What Has Caused Global Business Cycle Decoupling: Smaller Shocks or Reduced Sensitivity?
CEGE - Center for European, Governance and Economic Development Research, Discussion Papers, No. 300, January 2017
41 Pages Posted: 16 Jan 2017
Date Written: January 13, 2017
Abstract
According to a growing body of empirical literature, global shocks have become less important for business cycles in industrialized countries and emerging market economies since the mid-1980s. In this paper, we analyze the question of what might have caused a decoupling from the global business cycle: the smaller size of the global shocks or a reduced sensitivity of national business cycles to these shocks?
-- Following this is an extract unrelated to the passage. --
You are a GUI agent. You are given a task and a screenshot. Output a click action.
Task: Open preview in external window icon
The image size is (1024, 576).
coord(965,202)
To this end, we employ a large scale hierarchical dynamic factor model that decomposes the growth rates of GDP, consumption, and investment for 106 countries over 1961–2014 into a global, a group-, and a country-specific factor, as well as an idiosyncratic component. The factor loadings and conditional variances are allowed to vary over time according to random walk processes. Instead of assuming that the parameters change, we test for time variation using a Bayesian stochastic model specification search. Our results confirm a reduction in the importance of the global business cycle for the vast majority of our countries. However, the sensitivity of most countries to global or group-specific shocks as measured by the factor loadings has not changed over time. Instead, the magnitude of the global shocks relative to group-specific and country-specific shocks has decreased, resulting in a lower relevance of global shocks for national cycles.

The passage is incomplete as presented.